My own experience at the company went from having fun writing code and interacting with quirky folks at work to dealing with engineers who were dotting their is and crossing their ts in every aspect of their job. The managers treated us as headcount and so headcount we became. It's been a highly depressing arc to a job I loved and where I built a lot of high-scale code at, but perhaps the most frustrating has been watching our velocity decrease despite our headcount ballooning due to the overhead of programs, migrations, and incident management that developed their own bureaucracies. The saddest part is that the oldest parts of the company have become so essential and the bureaucracy so thick around them that replacing them has become really challenging. The parts of the company that were developed with the least care are the hardest to replace.

2 comments

Great comment, I think a lot of us can find something in it that we relate to, even if not the whole story.

> Nobody wanted to be the team that missed an integration test which came up as a cause of an incident. Our net reliability didn't actually change though

This caught my eye because I’ve seen similar phenomena as well. No matter how well meaning those processes are very rarely do apps get significantly more reliable. It still seems entirely down to how complex the software is, it’s very hard to integration test your way to multiple 9s if it isn’t simple (some companies do it, but at bigger cost and slower velocity).

As for some other points…

I’ve come to believe change in culture is really something inevitable after a certain number though. And that number for an engineering team is not even hundreds, but may be only dozens. You operate less as a team and more like an army, with all the personnel issues that come with it.

What interests me lately is the idea that, for many companies, 80% of the value/growth seems to be delivered when the company is relatively small at X headcount. Then increasing the headcount to 5X does not deliver much more than incremental changes built on top of the core product.

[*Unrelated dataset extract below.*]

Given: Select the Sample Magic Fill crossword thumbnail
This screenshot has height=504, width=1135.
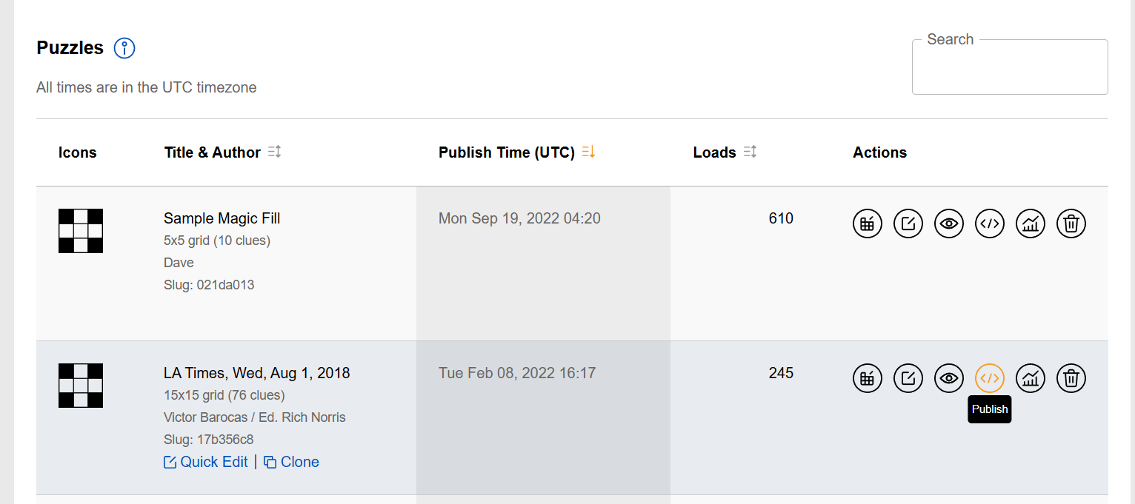Looking at the screenshot, I should (x=81, y=231).
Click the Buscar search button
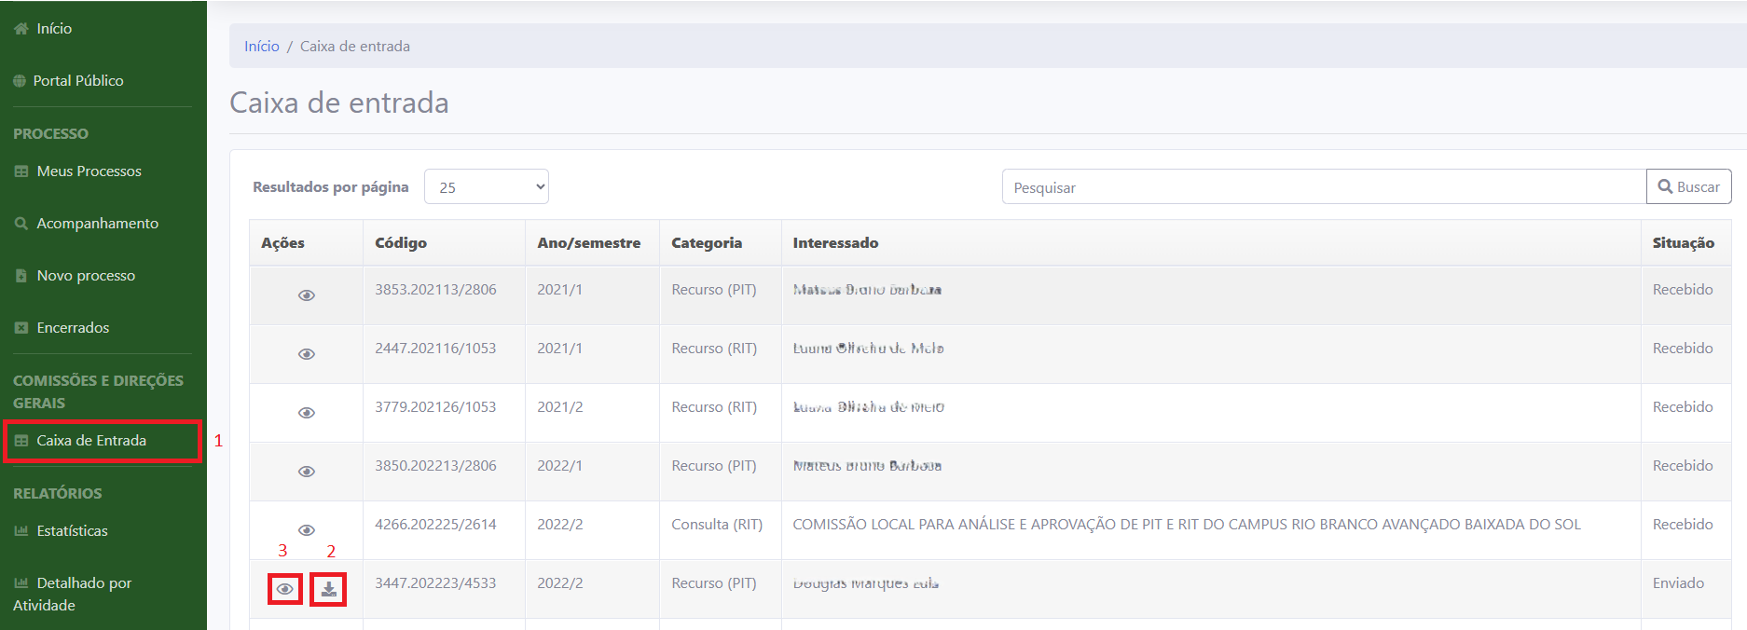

Now if you have that many employees you need to find things for them to do, like managing themselves, creating processes or going off on new market bets, and you risk losing focus.

But at the same time a company with 5X headcount seems more attractive to investors than one with X. The measure of success being only an IPO means there isn’t much pride in being well-run, small and focused, admitting that you’ll never be the top player in the market. That precipitates changes in developer culture.

>Somewhere along the ZIRP-age this all changed. We needed to become a Real Company (TM) now. We needed to have runbooks. We needed to have Boring Technology. We were poised for huge growth after all (aka our stock value shot through the roof.) The new managers we brought in needed to build out new teams to grow fast, fast, fast.

I agree. We should have had a cleansing cycle during the financial meltdown and cleared off all the madness. Instead money was printed and the party had restarted with even more stupidity.